# Tasks to complete
1. Name everyone the article on the song "Crush" credits with writing it.
2. Extend the article on the song "Crush" beyond its final sentence.

# Extract to read
********

"Crush" is a song by American singer Jennifer Paige. The teen pop song was written by Andy Goldmark, Mark Mueller, Berny Cosgrove and Kevin Clark. It was released as the first single from her debut album, Jennifer Paige (1998). The music video for "Crush" was produced by Kati Haberstok and directed by David Hogan. "Crush" topped the charts in Australia, Canada, and New Zealand while peaking at number three on the US Billboard Hot 100, where it stayed for four consecutive weeks in September 1998. In the United Kingdom, "Crush" reached number four on the UK Singles Chart, and it also reached number four in France. It became a top-20 hit in at least 13 other countries, including Belgium, Germany, Ireland, Italy, the Netherlands, Norway, and Spain.

Background and composition
In April 1998, soon after Paige recorded "Crush," producer Andy Goldmark played the song at top pop Los Angeles radio station KIIS-FM, where it met with a hugely positive reaction from programmers and was added to the station's playlist within days. During the first week of May, KIIS-FM became the first radio station to begin playing "Crush" and it began its meteoric rise up the charts, without typical record company promotion or release. Paige said "we had no pictures, photography, hadn't gotten it mastered or mass-produced it, nothing." Edel Records, Paige's initial label, made an initial press run of 20,000 copies of "Crush" which sold out quickly, and it soon became KIIS-FM's most requested song.

********

# Listed records
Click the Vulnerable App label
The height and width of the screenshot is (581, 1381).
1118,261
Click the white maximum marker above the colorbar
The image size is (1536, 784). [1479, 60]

********

# Solved tasks
1. Andy Goldmark, Mark Mueller, Berny Cosgrove, Kevin Clark

2.
The song, written by Paige's producer Andy Goldmark along with the songwriters Mark Muller, Berny Cosgrove and Kevin Clark, was inspired by Paige's personal experiences and observations in her love life. There have been claims that It was written for Joey Fatone of NSYNC, as she was rumored to be dating him at the time. However, Paige told Disney Chat that they were never in a relationship. The rumors started as they used to run into each other a lot during concerts and TV appearances. One day Paige was given a Superman ring, and as Fatone collects Superman stuff he said it was her engagement ring. "Crush" is written in the key of C♯ minor and follows a tempo of 115 beats per minute. Paige's vocal range spans from G3 to C5.

Critical reception
Billboard wrote that Paige "succeeds in the nearly impossible task of oozing smoldering sensuality without resorting to typical groans and moans. Instead, she uses her notably flexible vocal range to convey the emotion of the tune, quickly soaring to lilting high notes and then dropping to the lowest point of her register to accentuate within the space of several seconds." They stated further that "as a result, she breathes a refreshing intensity into the song that renders it far more sexy than it would have been had she simply taken the easy route. Fortunately, this talented new artist is given a substantial song to work with," adding that producers Andy Goldmark and Jimmy Bralower "surround Paige with tense shuffle beats and twinkly synths". Blender put "Crush" at 189th place on their list of 500 Greatest Songs Since You Were Born. They described the song as "an unusually supple and sophisticated teen-pop hit informed by the level-headed sass of great R&B... swept along by a breathy chorus, pulsing groove and Paige's exquisite multilayered vocals."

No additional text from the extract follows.